Non solo cibo: anche i visoni, in Italia, sono stati veicolo di trasmissione del virus. Fino al prossimo Dicembre il governo ha deciso di chiudere tutti gli allevamenti.

Nonostante l’esatta genesi della zoonosi pandemica SARS-CoV-2 non sia ancora stata dimostrata in modo definitivo, come spiega la stessa OMS, è determinante mettere in chiaro che: “C’è una forte associazione tra la commercializzazione e la vendita di animali selvatici vivi e l’emergere di nuovi agenti patogeni zoonotici. Gli animali, in particolare quelli selvatici, sono considerati la fonte di oltre il 70% di tutte le malattie infettive emergenti negli esseri umani, molte delle quali sono causate da nuovi virus. I mercati tradizionali, dove gli animali vivi vengono tenuti, macellati e venduti, rappresentano un particolare rischio di trasmissione di agenti patogeni sia per i lavoratori che per i clienti. Per mitigare questo rischio, una misura di emergenza immediata per le autorità di regolamentazione sarebbe quella di introdurre regolamenti per chiudere questi mercati o quelle parti dei mercati in cui sono tenuti o venduti animali selvatici catturati vivi di specie mammifere per ridurre il potenziale di trasmissione di patogeni zoonotici”.

Una misura d’emergenza, quindi, volta alla valutazione migliore del rischio ma anche alla ricerca di soluzioni migliori a livello legislativo e organizzativo per impedire che il rischio diventi nuovamente realtà.

Gli allevamenti intensivi di animali è uno dei punti sensibili non solo legato al rischio di nuove zoonosi, ma anche legato ai danni ambientali che genera in modo diretto e indiretto.

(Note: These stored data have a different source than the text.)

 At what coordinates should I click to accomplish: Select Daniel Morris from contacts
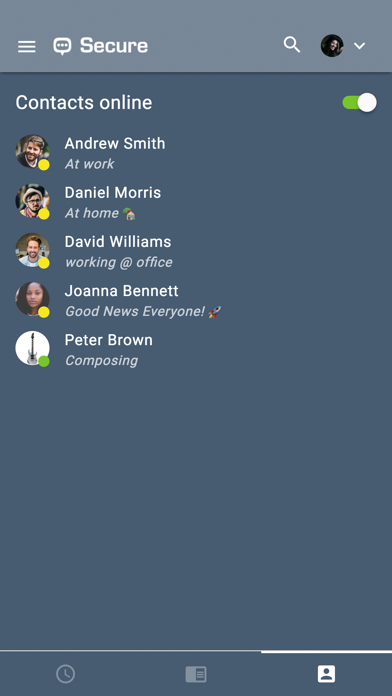[196, 202]
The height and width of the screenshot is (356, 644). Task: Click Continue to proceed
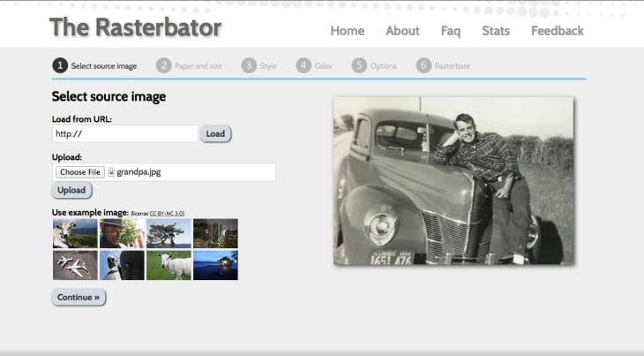click(79, 297)
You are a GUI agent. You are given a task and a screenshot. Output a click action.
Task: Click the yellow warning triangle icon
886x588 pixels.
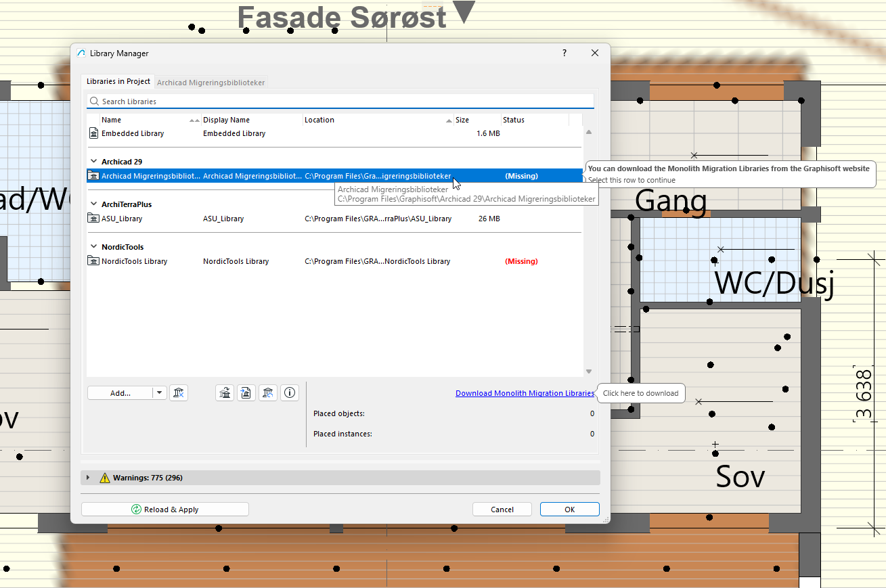(x=104, y=478)
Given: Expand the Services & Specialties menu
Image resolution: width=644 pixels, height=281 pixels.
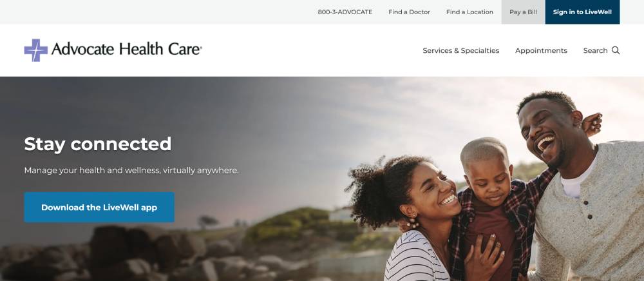Looking at the screenshot, I should (x=461, y=50).

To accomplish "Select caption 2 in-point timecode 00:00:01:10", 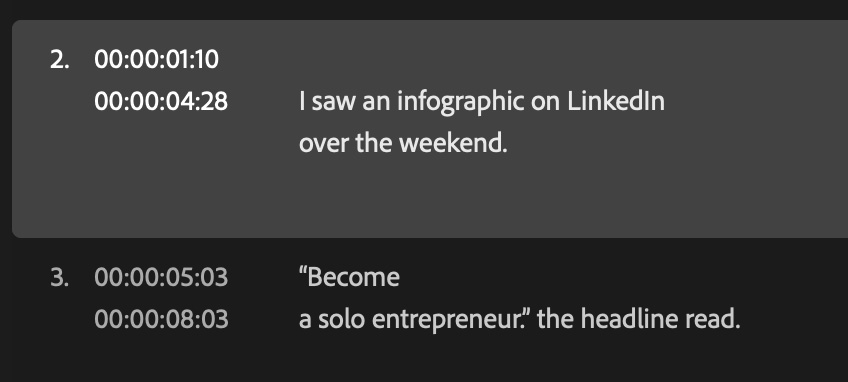I will (x=156, y=59).
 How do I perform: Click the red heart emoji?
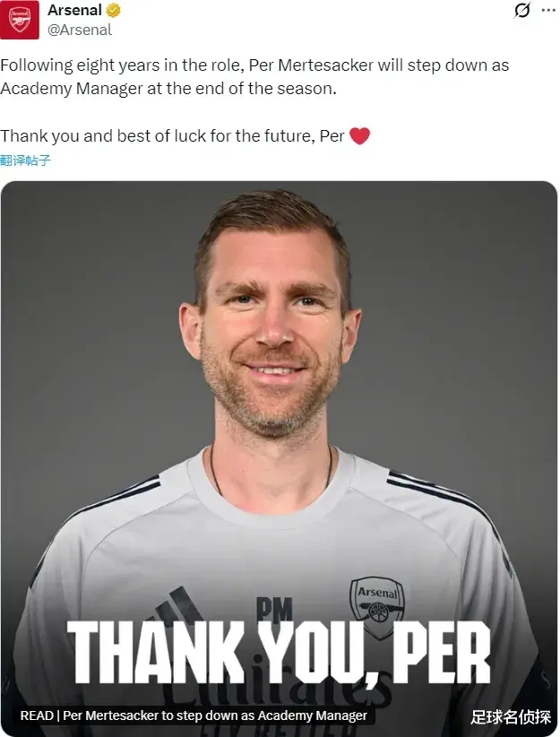coord(359,136)
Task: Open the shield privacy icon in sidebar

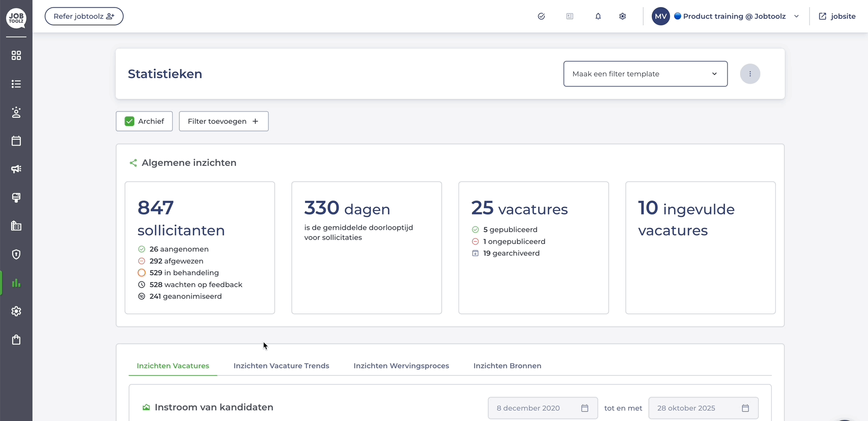Action: click(16, 254)
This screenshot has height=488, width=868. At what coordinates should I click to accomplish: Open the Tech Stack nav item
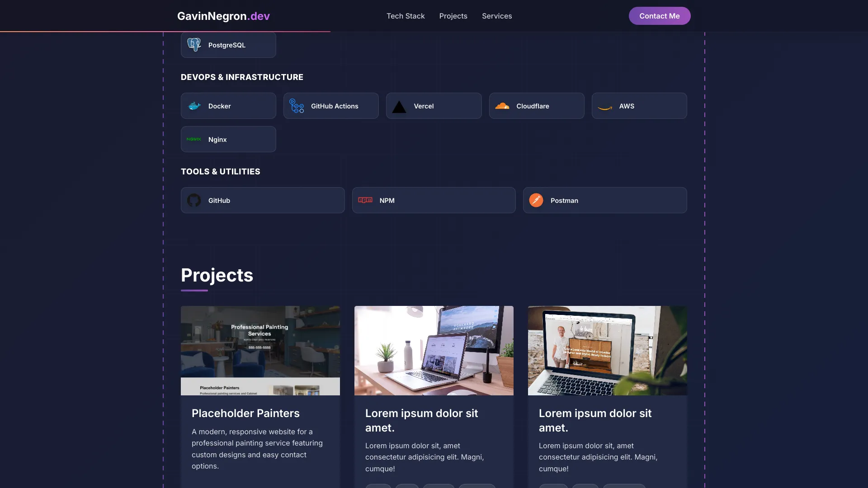[x=406, y=16]
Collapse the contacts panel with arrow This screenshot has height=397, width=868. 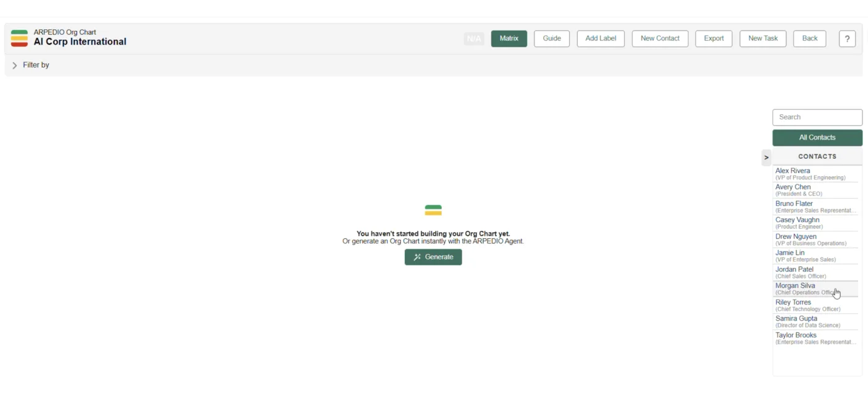(766, 158)
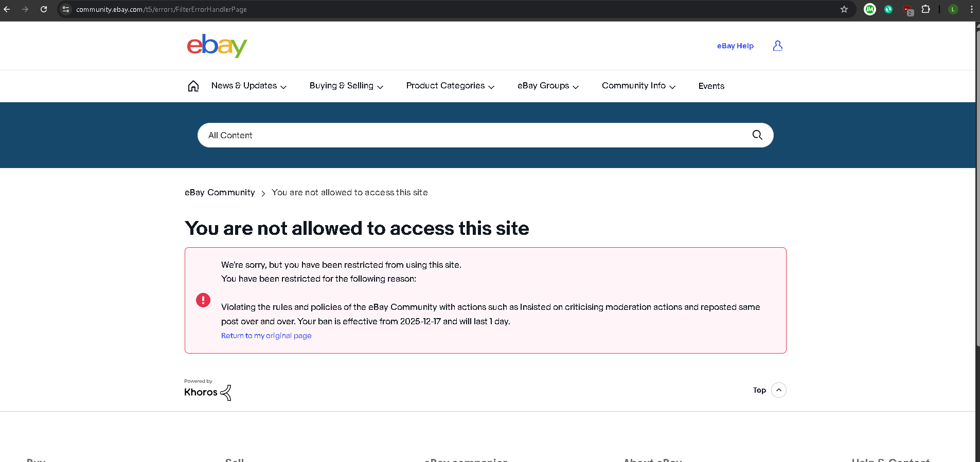The height and width of the screenshot is (462, 980).
Task: Open the Product Categories dropdown
Action: point(450,86)
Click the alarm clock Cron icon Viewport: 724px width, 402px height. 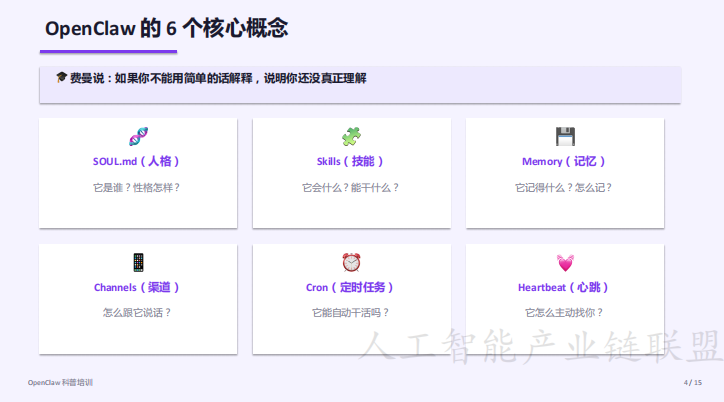[351, 262]
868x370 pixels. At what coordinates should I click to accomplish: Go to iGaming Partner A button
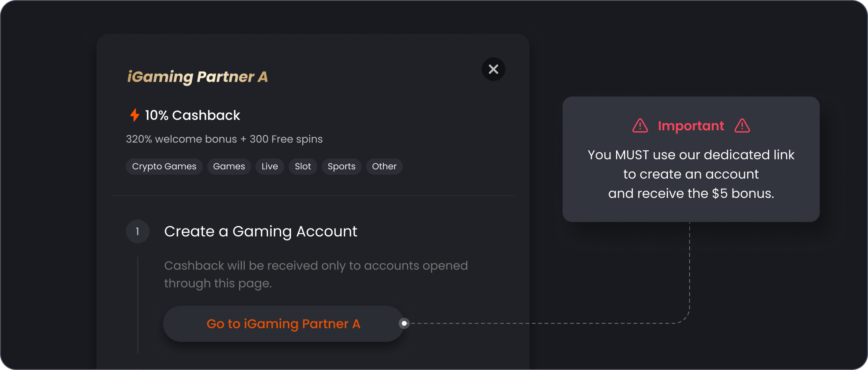(284, 324)
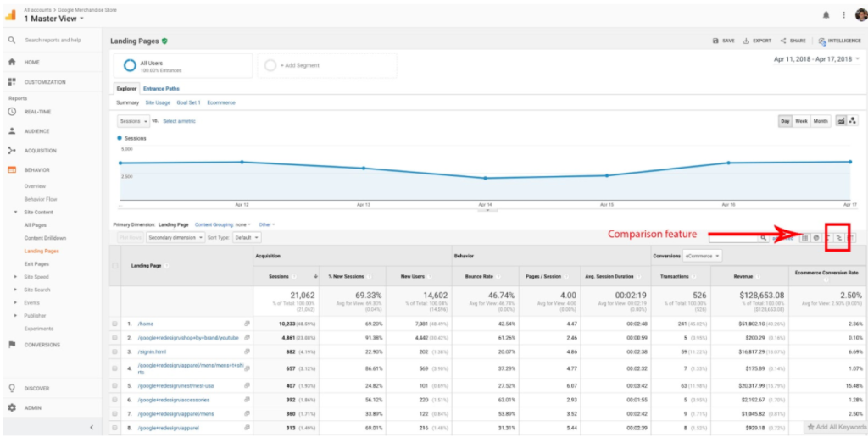Click the Discover lightbulb icon
Screen dimensions: 868x437
12,388
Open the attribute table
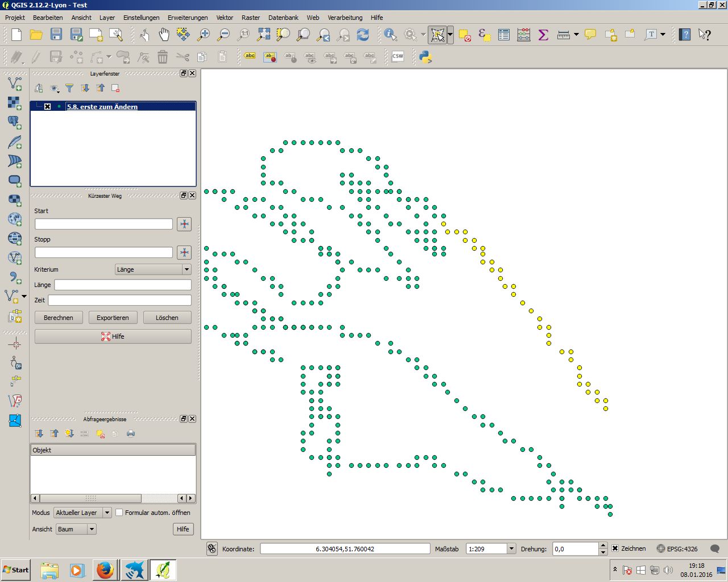The image size is (728, 582). tap(504, 35)
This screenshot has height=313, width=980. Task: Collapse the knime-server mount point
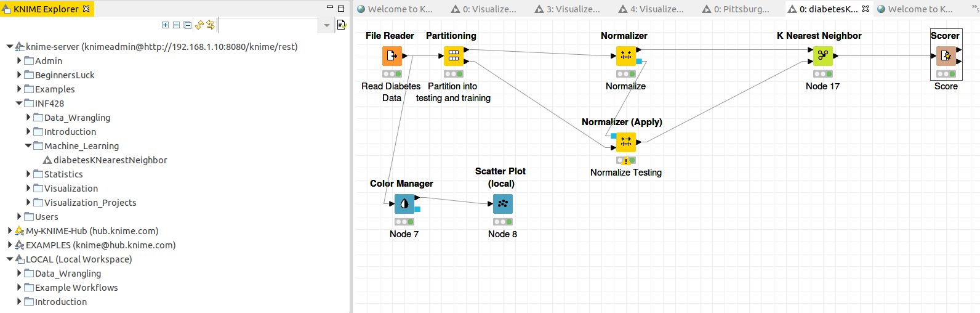coord(10,47)
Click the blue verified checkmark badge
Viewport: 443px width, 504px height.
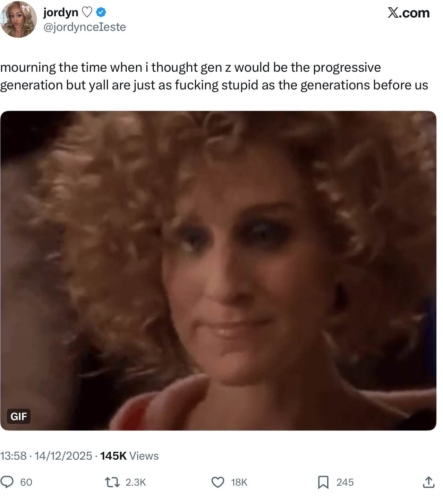pyautogui.click(x=101, y=12)
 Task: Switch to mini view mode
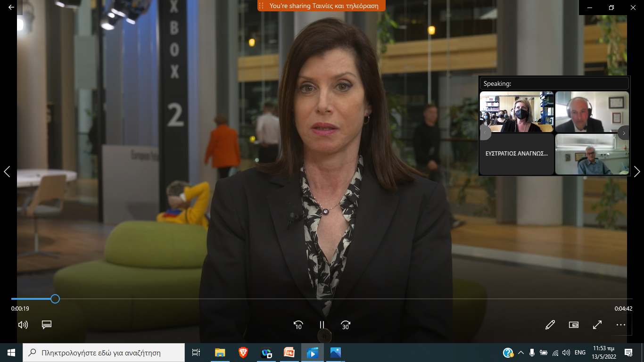[574, 325]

Eppure i mercati hanno riaperto

Insieme ad una petizione internazionale volta alla richiesta di chiusura dei mercati umidi, l’associazione animalista Animal Equality, mostrò a pochi mesi dallo scoppio dell’emergenza Covid che questi luoghi di abuso sugli animali e sulla natura, in Asia avevano già riaperto. La petizione – che al momento ha raccolto più di 500 mila firme – non sembra però aver avuto nessun effetto, tanto che l’OMS ha pubblicato questo nuovo documento proprio al fine di porre nuovamente l’attenzione sulla polveriera sulla quale siamo seduti.

In una recente intervista anche il giornalista e scrittore David Quammen è tornato sul tema della relazione fra pandemie e alimentazione: “Perché nascono le pandemie? A causa della distruzione dell’ambiente. È così che gli esseri umani entrano in contatto con le specie selvatiche, disturbando e distruggendo gli habitat e catturando gli animali per farli diventare cibo”. Quammen ha posto l’accento anche sul sistema degli allevamenti intensivi: “Lo abbiamo visto con il virus Nipah, un virus che, nel nord della Malesia nel 1998, passò direttamente da pipistrelli della frutta ai maiali allevati che, a loro volta, vivendo in condizioni di estrema e innaturale concentrazione, si passarono il virus con enorme facilità. Questi animali, a stretto contatto con gli uomini che gestivano gli allevamenti, hanno dato il via allo spillover e alla circolazione del virus. Le scelte che facciamo, quello che mangiamo, come alleviamo e coltiviamo il cibo – conclude Quammen – ci possono portare ad un pianeta sano oppure allo scenario di nuove pandemie”.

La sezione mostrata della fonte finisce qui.